- [DATASET RECORDS]
- - - - - - -

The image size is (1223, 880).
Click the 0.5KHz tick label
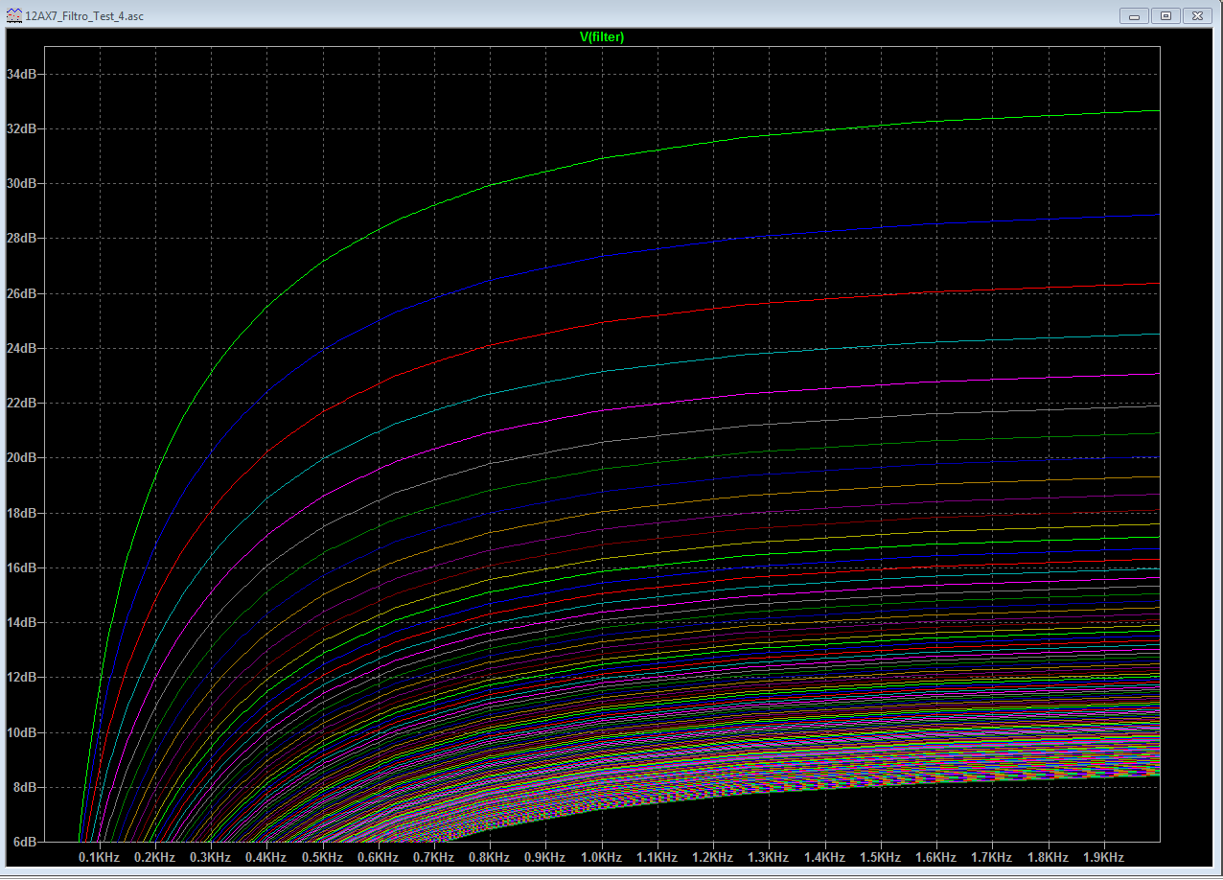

- - - - - - -

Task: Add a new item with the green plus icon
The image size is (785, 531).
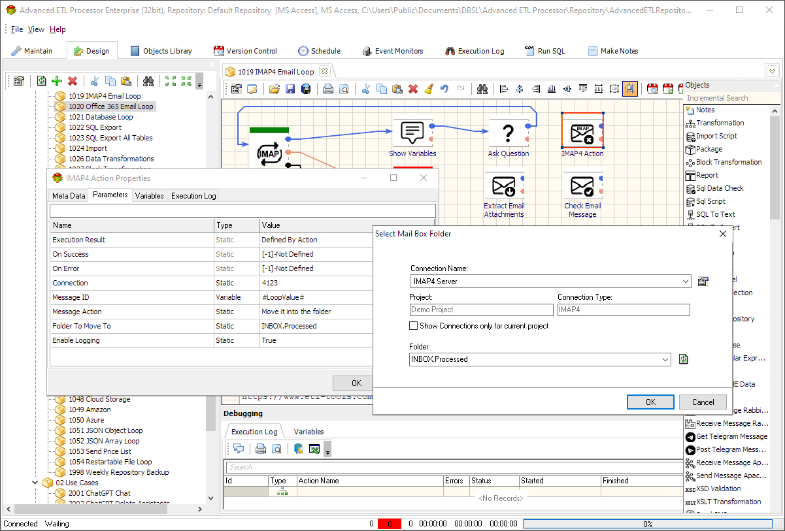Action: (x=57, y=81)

- - - - - - -

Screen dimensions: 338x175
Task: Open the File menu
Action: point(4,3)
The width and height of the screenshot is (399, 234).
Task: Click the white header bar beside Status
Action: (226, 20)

- - - - - - -

- [TO BE DONE] What do you get when you copy out, word for word, the material that opens with the line containing "The image size is (1223, 880)." and closes with the line containing "Click the 0.5KHz tick label"?

- [ANSWER TO THE PROBLEM]
The image size is (1223, 880).
Click the 0.5KHz tick label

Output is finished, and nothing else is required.